Since developers essentially view the policy as another cost to contend with, early adoption and a slow phase-in could help to keep the building industry on side.

In a lengthy submission to the Region of Peel’s Planning and Growth Management Committee, BILD, a major development lobby group, raised concerns. Fighting to keep costs down for its development members, the organization suggested any inclusionary zoning policies should come with generous incentives to offset the costs.

“The Region’s proposed direction with inclusionary zoning to address the need for long-term affordability is consistent with best practices in other cities but is not fully accompanied by the offsets, incentives, or subsidies offered elsewhere to make it a viable, sustainable proposition for the private sector,” BILD wrote.

An analysis of inclusionary zoning across North America included in BILD’s submission noted that application fees, development charges, parkland contributions and Section 37 payments can account for between 20 and 25 percent of a unit cost. The example was included to show how inclusionary zoning could send prices soaring if it is mishandled.
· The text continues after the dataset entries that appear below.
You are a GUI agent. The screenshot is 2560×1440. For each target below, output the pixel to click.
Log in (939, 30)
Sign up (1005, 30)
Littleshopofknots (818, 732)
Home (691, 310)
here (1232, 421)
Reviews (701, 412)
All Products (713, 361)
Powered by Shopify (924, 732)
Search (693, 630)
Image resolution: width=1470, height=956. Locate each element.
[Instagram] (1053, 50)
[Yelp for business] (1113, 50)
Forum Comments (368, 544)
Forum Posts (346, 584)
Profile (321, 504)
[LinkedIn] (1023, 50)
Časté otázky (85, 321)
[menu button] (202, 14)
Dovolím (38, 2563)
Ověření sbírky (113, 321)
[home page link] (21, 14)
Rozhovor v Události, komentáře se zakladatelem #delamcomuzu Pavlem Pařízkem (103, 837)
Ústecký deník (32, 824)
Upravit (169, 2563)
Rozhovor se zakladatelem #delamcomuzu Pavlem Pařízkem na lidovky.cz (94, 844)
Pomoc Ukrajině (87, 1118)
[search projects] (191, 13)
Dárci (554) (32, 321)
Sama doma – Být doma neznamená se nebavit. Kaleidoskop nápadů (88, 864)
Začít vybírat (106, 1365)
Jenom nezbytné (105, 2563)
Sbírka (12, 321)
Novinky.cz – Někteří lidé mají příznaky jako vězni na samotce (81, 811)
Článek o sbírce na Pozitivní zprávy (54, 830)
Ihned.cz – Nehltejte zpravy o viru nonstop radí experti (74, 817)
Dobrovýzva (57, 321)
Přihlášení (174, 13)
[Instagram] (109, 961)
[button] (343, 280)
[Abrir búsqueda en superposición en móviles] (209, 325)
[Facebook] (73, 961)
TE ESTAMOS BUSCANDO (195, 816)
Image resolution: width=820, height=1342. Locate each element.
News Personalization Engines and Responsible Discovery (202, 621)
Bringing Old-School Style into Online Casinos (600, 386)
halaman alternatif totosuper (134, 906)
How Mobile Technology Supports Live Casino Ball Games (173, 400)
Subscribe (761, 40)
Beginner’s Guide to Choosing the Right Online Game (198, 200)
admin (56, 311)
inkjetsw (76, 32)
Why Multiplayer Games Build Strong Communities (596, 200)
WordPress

Apprehensive as the development industry is about being forced to offer affordable units, its track record in Peel for doing so voluntarily is poor. The redevelopment plans for Mississauga’s Square One mall, for example, do not include a single unit of affordable housing. Mississauga’s downtown already allows unlimited building heights. Short of forcing developers to cough up, the City has few options to negotiate affordable units.

Regional staff are aware of the development industry’s desire to see incentives offered to them and have included some examples in their early work. Staff also plan to adopt the sliding scale of demands and incentives based on where in the region developers plan to build.

Introducing the process successfully will be difficult, but it could be a key tool in Peel. For years, the Region’s housing strategies have failed residents and council is running short of options.

Draft policies will be presented to the Region’s Planning and Growth Management Committee on June 17.